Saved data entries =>

────────────────────────────────────────

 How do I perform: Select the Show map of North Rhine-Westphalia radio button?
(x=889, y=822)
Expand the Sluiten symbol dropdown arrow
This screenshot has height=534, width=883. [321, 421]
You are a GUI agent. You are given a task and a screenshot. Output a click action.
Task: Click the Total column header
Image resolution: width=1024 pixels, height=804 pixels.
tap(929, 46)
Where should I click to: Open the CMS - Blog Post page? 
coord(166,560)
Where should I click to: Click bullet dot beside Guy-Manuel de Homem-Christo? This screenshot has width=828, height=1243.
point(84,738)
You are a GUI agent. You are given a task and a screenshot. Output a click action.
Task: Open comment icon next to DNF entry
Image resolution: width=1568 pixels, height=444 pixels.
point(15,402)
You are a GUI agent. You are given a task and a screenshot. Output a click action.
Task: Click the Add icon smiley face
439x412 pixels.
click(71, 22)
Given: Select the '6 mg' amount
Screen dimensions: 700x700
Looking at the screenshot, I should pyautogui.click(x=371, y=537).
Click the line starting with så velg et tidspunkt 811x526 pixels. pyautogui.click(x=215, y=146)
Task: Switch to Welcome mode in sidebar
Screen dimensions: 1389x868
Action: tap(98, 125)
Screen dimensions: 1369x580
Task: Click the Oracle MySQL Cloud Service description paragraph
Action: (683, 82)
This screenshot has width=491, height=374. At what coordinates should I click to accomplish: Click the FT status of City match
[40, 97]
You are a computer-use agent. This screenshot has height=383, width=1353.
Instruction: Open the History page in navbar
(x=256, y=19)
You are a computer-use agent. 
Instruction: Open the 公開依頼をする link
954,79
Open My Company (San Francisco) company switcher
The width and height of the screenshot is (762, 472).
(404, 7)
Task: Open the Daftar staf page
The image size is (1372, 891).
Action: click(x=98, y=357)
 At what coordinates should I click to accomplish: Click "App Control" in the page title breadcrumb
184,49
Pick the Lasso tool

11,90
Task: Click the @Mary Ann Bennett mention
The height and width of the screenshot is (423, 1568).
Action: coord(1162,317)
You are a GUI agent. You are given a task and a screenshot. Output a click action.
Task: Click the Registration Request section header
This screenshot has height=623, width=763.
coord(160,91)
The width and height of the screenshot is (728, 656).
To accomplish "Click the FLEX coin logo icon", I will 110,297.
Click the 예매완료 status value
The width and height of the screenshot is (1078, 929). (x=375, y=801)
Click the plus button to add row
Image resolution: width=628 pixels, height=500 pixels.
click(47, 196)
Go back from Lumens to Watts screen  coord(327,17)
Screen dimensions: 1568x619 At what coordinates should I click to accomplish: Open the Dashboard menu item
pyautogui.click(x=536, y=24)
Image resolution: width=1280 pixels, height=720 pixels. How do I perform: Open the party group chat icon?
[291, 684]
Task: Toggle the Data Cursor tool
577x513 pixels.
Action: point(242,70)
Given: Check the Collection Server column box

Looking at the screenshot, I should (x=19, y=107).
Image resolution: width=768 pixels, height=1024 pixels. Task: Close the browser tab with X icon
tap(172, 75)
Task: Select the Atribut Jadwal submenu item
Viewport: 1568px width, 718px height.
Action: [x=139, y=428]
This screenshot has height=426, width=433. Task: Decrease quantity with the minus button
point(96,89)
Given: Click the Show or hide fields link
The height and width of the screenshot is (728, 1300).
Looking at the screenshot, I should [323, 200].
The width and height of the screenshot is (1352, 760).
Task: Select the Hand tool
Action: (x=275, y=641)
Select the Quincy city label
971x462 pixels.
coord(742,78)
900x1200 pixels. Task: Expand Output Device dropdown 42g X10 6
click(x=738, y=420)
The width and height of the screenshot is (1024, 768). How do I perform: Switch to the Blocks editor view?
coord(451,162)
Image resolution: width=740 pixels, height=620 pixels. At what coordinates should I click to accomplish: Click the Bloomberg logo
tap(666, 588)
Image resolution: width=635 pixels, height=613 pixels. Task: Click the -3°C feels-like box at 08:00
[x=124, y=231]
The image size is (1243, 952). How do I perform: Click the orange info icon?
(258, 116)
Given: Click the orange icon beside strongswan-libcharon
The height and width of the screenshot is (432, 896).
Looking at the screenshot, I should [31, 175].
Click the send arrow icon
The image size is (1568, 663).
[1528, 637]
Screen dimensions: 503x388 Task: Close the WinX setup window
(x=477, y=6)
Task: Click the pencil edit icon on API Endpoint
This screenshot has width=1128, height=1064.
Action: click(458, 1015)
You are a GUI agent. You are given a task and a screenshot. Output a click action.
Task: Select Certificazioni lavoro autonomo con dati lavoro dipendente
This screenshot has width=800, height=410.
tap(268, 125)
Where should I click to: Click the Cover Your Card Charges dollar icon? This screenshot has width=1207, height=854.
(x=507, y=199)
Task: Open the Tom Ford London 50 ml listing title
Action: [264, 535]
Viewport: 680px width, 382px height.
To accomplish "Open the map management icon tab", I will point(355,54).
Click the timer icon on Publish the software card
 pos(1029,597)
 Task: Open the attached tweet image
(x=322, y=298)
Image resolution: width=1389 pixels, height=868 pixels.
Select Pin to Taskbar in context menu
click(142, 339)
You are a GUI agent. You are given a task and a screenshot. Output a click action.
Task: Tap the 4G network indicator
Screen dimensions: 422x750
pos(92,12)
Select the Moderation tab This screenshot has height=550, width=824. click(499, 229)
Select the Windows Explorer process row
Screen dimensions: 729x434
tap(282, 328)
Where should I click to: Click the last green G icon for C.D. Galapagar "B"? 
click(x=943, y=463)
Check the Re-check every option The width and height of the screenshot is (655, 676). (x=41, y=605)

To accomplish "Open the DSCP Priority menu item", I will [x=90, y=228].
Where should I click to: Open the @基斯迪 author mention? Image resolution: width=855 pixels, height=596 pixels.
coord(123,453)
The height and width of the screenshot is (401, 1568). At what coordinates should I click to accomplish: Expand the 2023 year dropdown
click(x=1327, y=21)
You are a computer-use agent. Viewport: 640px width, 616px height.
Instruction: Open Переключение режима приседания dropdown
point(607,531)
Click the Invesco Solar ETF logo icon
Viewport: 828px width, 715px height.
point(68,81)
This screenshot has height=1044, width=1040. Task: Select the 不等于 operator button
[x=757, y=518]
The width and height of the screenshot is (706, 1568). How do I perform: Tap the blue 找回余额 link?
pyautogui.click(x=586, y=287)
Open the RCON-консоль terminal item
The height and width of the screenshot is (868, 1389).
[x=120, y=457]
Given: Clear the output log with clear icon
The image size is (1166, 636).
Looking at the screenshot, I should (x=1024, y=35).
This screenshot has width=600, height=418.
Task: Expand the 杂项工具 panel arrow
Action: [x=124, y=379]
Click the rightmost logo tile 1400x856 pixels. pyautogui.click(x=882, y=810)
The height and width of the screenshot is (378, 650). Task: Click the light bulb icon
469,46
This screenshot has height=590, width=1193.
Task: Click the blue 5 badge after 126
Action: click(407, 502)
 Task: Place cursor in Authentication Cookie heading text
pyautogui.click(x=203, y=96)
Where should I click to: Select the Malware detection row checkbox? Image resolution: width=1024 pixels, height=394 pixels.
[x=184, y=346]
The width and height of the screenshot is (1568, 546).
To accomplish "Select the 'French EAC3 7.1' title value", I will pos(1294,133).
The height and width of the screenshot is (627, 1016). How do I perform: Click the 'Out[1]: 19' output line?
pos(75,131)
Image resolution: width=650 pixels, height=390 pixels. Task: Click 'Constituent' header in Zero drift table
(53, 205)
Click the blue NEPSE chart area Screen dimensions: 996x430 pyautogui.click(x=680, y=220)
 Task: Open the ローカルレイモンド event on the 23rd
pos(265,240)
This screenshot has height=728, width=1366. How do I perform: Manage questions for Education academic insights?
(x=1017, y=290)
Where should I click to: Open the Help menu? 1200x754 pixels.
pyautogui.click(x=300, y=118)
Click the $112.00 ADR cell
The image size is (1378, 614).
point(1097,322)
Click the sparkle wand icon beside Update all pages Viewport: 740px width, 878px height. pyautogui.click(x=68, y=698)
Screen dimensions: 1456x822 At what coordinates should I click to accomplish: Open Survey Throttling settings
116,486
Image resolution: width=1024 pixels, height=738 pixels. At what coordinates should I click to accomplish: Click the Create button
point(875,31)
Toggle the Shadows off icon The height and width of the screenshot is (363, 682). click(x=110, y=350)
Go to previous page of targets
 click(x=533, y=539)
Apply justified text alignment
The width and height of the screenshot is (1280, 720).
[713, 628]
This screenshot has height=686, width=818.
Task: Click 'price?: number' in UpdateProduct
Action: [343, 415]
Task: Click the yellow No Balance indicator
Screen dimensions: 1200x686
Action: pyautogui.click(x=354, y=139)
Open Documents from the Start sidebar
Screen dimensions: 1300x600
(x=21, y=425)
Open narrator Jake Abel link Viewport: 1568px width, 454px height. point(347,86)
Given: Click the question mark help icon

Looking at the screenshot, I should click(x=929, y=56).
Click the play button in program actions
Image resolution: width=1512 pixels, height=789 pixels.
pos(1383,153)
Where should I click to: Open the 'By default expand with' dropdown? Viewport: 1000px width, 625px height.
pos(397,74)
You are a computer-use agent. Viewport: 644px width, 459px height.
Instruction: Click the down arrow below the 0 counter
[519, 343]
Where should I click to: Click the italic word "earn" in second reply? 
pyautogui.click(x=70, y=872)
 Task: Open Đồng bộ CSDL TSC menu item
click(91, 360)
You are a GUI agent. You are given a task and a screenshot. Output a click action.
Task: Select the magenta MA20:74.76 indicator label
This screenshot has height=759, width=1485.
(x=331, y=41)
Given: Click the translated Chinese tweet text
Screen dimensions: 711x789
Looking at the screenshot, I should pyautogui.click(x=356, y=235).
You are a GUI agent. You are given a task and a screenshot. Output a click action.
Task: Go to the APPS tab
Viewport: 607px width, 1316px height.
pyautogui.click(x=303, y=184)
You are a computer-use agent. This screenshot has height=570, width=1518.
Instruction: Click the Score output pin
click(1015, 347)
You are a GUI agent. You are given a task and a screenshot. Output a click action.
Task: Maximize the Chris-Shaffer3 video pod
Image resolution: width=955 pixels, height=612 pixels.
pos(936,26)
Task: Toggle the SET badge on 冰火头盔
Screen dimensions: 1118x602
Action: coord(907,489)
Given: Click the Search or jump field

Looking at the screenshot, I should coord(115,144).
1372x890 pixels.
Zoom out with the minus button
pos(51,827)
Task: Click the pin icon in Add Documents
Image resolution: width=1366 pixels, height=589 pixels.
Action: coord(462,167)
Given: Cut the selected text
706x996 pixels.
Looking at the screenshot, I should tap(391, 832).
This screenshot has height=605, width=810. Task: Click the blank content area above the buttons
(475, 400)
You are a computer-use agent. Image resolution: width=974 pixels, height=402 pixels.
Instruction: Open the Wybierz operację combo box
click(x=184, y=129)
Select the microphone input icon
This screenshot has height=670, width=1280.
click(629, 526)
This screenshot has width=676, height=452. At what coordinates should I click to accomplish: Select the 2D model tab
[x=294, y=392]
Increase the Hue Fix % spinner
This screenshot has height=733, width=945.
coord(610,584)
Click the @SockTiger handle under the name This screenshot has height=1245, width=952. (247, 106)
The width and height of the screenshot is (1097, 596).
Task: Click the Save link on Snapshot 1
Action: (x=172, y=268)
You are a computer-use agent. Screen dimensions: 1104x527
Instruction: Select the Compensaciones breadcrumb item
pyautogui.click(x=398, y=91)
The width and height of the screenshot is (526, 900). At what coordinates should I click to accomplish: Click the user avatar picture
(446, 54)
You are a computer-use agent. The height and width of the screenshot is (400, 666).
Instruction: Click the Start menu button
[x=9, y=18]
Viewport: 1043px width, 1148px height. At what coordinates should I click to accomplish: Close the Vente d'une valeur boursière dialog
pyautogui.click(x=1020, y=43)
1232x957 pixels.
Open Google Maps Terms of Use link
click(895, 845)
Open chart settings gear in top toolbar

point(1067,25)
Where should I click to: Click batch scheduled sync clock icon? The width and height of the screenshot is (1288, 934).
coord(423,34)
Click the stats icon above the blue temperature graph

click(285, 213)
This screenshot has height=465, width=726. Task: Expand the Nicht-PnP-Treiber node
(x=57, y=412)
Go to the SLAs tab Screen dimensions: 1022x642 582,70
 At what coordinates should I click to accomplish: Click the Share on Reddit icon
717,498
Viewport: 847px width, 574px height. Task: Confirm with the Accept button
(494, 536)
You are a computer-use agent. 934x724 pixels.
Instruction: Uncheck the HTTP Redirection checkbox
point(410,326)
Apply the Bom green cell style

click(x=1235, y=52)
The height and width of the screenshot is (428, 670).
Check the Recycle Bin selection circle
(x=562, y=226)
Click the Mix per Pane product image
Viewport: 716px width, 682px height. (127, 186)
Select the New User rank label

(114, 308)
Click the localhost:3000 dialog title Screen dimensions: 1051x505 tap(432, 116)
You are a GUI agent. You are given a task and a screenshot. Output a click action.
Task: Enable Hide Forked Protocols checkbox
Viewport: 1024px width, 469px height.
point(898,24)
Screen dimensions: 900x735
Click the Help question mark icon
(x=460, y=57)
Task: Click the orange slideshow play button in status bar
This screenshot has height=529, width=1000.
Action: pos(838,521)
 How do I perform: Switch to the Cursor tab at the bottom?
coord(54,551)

────────────────────────────────────────

Looking at the data above, write out exactly the lines that start at the one containing "Where should I click to: Click bullet" and end at the one containing "Task: Switch to Welcome mode in sidebar"; include both and nothing beyond.

TASK RESULT =>
Where should I click to: Click bullet dot beside Guy-Manuel de Homem-Christo? This screenshot has width=828, height=1243.
point(84,738)
You are a GUI agent. You are given a task and a screenshot. Output a click action.
Task: Open comment icon next to DNF entry
Image resolution: width=1568 pixels, height=444 pixels.
point(15,402)
You are a GUI agent. You are given a task and a screenshot. Output a click action.
Task: Click the Add icon smiley face
439x412 pixels.
click(71, 22)
Given: Select the '6 mg' amount
Screen dimensions: 700x700
Looking at the screenshot, I should pyautogui.click(x=371, y=537).
Click the line starting with så velg et tidspunkt 811x526 pixels. pyautogui.click(x=215, y=146)
Task: Switch to Welcome mode in sidebar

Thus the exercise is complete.